Requirement
Pick out each line of the material below that contains the word "label".

Records to process

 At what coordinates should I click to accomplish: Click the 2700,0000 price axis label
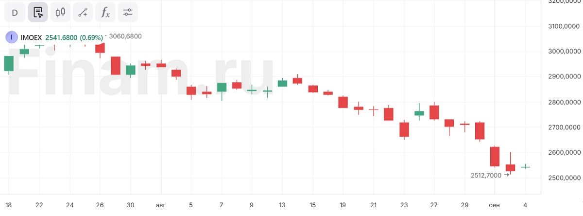click(562, 127)
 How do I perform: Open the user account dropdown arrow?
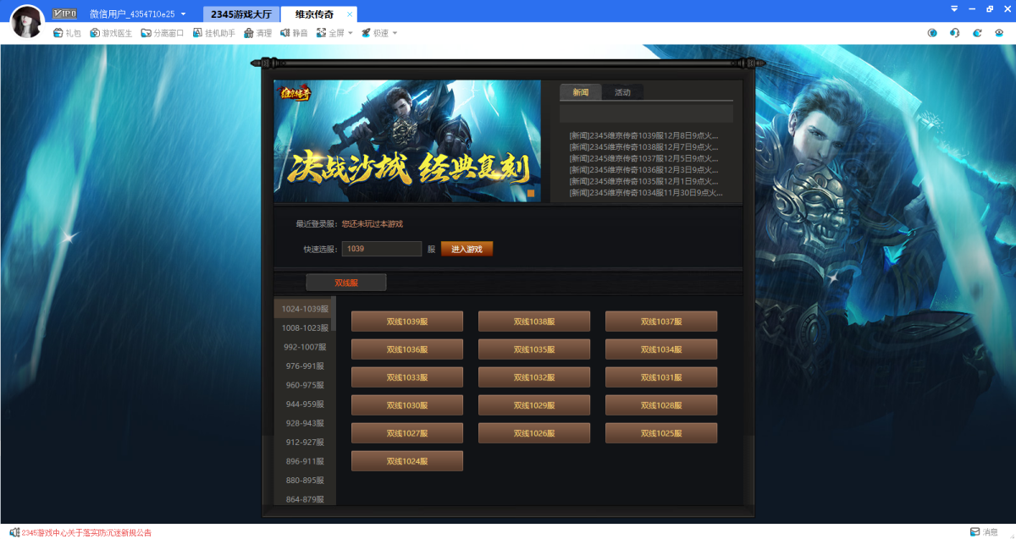[183, 14]
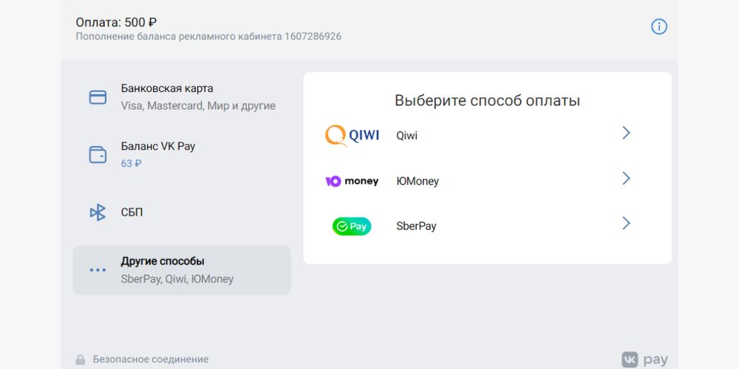Click the padlock secure connection icon

click(x=80, y=360)
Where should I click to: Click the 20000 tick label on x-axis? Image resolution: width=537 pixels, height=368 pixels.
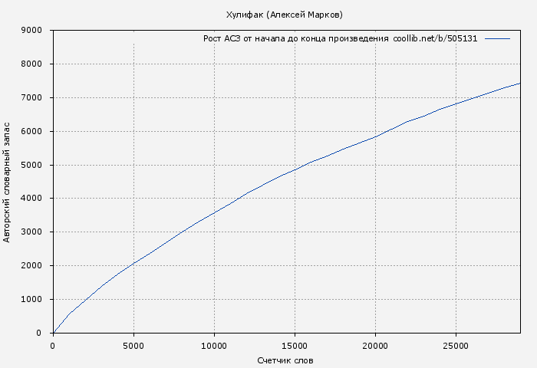point(375,345)
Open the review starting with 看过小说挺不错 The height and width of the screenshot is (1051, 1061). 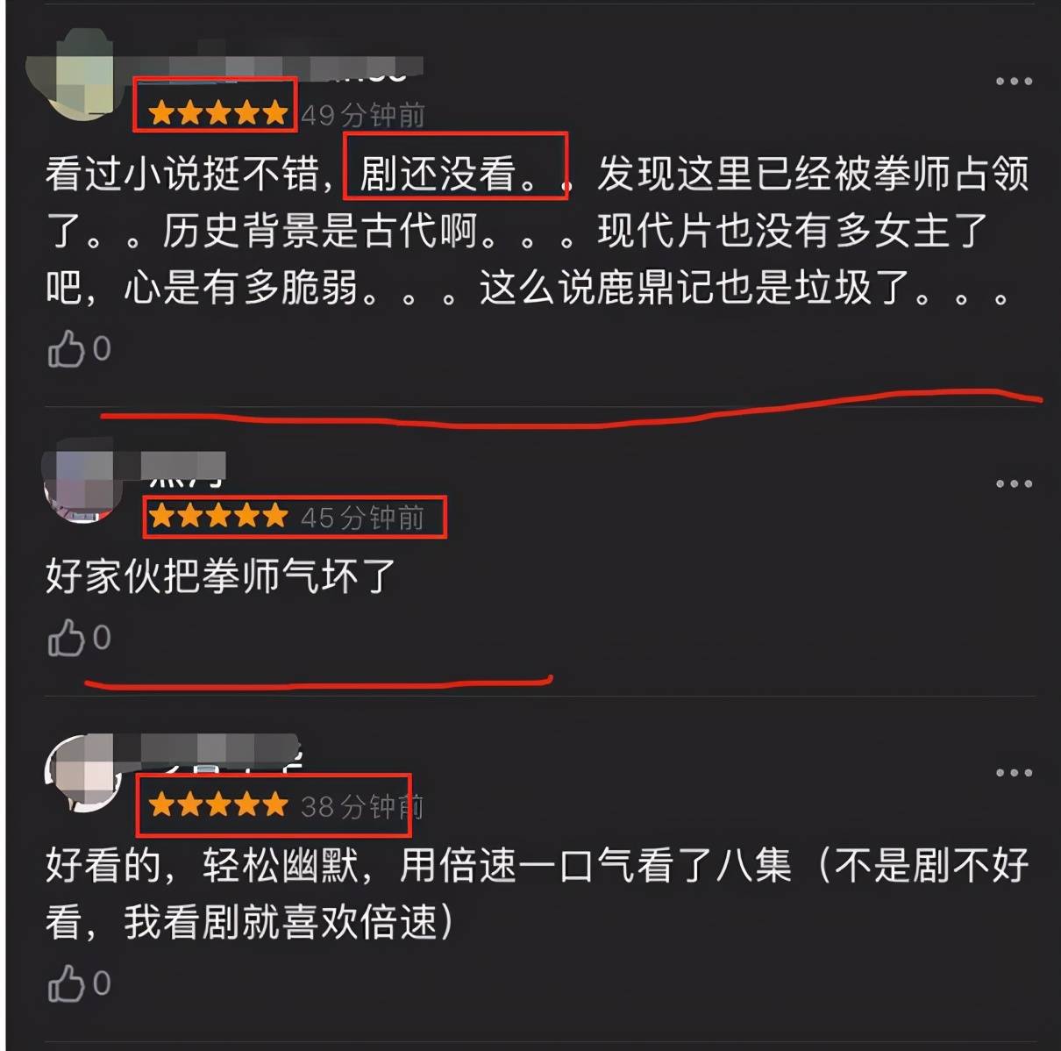click(x=537, y=231)
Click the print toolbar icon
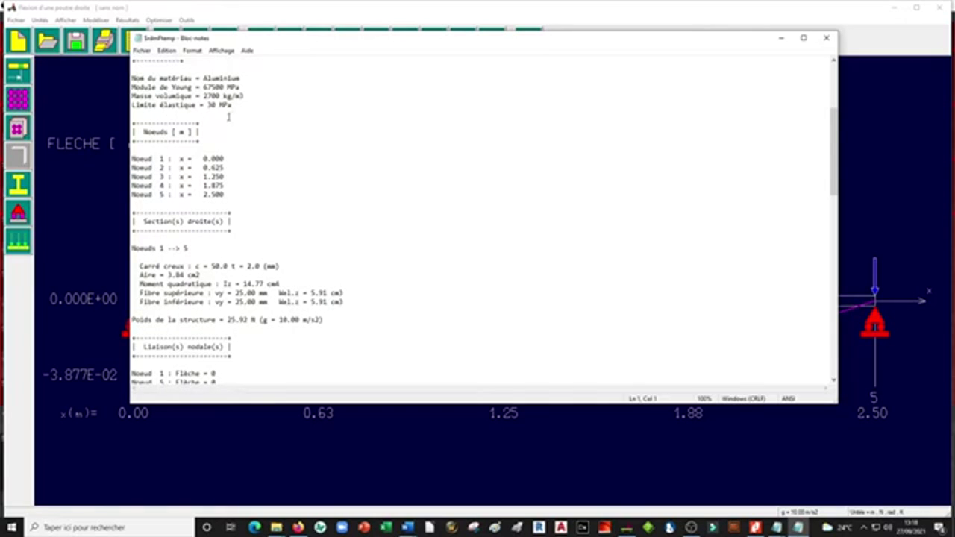The height and width of the screenshot is (537, 955). point(104,41)
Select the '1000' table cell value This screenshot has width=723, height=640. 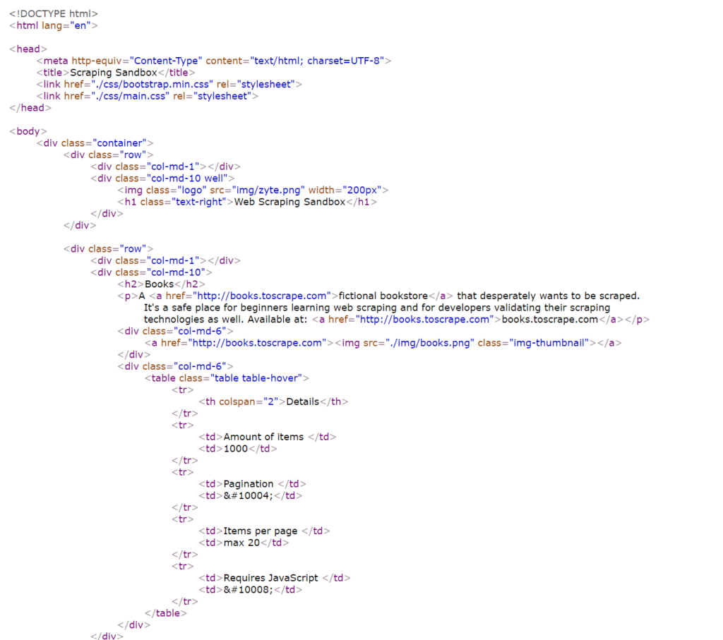(236, 448)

The answer
 At what coordinates should I click to accomplish: Click the 2700,0000 price axis label
Where should I click to: Click the 20000 tick label on x-axis? Image resolution: width=537 pixels, height=368 pixels.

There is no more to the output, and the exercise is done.